WHAT THE EXERCISE ASKS: Quote the part of the stored data below that opens with the line containing "The image size" and closes with the line containing "pyautogui.click(x=709, y=27)", both lines included.

(Stored data)
+-------+

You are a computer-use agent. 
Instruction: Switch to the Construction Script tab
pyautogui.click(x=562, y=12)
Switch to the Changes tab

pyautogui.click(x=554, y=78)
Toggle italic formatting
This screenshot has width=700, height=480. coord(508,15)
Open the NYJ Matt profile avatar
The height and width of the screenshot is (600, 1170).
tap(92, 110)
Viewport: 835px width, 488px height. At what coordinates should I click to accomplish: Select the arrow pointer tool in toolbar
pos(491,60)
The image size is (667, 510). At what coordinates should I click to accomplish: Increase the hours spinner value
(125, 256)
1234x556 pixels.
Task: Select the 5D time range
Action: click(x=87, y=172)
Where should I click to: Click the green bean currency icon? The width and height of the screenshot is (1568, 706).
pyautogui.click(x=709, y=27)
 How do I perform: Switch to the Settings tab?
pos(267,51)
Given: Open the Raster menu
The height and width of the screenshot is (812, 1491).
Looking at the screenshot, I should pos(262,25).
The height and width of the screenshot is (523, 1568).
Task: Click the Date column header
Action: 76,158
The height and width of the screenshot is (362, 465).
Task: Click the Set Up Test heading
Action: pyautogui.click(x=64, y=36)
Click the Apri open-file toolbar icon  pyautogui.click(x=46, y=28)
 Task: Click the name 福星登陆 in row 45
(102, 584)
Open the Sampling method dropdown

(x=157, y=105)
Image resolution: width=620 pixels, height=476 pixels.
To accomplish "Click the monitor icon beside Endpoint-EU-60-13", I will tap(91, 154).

+-------+

TASK OUTPUT:
The image size is (667, 510). At what coordinates should I click to accomplish: Increase the hours spinner value
(125, 256)
1234x556 pixels.
Task: Select the 5D time range
Action: click(x=87, y=172)
Where should I click to: Click the green bean currency icon? The width and height of the screenshot is (1568, 706).
pyautogui.click(x=709, y=27)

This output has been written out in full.